In science, we present a theory. Then we look at the real world evidence to see if the results support the theory. If they do not then we go back and examine the theory and see where we might have gone wrong. We also reexamine the evidence and see if we made a mistake or misinterpreted the results.

In our power supply example, the results support the theory. There is no dispute here.
The readings on the DMM agree with known established circuit theory. Perhaps you are misinterpreting the values indicated by the DMM. Or perhaps you are not using the correct applicable theory.

 

Curios thread here. So your transformer with no load (assumed) is outputting 36.7V. That's OK, it all depends on the input voltage. If that changes then so will the output. A transformer just changes one AC voltage to another by a ratio of number of turns on the secondary.

First thing I'm observing is the rectified output voltage of 33.2 volts. That shows a 3.5 volt drop just from the diodes alone. Something is amiss there. The voltage drop should only be 1.2 to 1.4 volts under normal conditions. But hey! What do I know.

Next, with the cap in circuit you should be seeing 46.9V, yet you're displaying 53.3 volts. My conclusion is that you can't trust your meter. Either your meter is wrong or ohms law is. Once I fought the law and the law one.

Get an old incandescent lamp and solder some wires onto it. Under those voltages it might not light. But that's OK. It's still a load. Test the voltage with just the lamp connected, then test voltage with the rectifiers in place. Finally, check the voltage with the cap in place. You might start seeing more meaningful numbers. I'm here a year and a half and I've found these guys to be rather helpful and integritous. They're not lying to you, they're telling you what they know from many years experience. Far more experience than I have. So if your numbers aren't adding up - try a different meter.

 

No. The meter is not lying. It is our misunderstanding of what the meter is indicating.

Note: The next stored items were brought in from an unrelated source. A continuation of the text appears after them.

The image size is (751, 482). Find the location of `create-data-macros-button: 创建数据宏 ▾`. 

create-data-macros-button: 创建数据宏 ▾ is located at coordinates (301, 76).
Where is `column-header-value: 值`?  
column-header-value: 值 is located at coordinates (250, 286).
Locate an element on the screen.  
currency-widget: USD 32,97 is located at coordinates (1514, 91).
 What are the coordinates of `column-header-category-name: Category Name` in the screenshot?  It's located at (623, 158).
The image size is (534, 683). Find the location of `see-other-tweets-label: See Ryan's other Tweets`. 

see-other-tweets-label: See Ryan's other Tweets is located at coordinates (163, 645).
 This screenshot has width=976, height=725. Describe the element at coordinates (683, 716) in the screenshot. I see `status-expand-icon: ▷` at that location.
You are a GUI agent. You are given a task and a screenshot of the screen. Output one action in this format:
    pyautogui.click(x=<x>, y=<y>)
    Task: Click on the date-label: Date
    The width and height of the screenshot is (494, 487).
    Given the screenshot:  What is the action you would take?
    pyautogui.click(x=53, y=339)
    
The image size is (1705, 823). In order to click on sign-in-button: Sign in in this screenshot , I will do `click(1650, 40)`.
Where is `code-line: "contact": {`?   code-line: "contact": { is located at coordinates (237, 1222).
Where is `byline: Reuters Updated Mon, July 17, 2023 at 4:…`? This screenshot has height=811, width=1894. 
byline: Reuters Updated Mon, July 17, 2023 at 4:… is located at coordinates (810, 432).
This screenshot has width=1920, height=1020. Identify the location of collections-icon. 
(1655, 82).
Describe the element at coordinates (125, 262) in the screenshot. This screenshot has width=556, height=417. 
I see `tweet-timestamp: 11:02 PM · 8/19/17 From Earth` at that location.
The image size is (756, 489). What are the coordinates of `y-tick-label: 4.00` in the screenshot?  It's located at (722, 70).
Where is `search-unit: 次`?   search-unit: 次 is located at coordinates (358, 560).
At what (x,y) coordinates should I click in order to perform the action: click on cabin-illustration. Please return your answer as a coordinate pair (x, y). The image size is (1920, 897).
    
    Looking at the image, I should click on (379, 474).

Let's give the meter some credit where it is due.

Suppose you were tasked to design and build a meter to readout the voltages of the following waveforms.
How would you do it?

 

What was the point of saying that?

Obviously NONE in this case!

 

MrChips OK. What am I not picking up on that others are?

 

MrChips OK. What am I not picking up on that others are?

The first question is what is the meaning of rms and how is it determined theoretically and in a measuring instrument?

The second question is, given a waveform with a changing voltage, what voltage ought to be displayed by a voltmeter?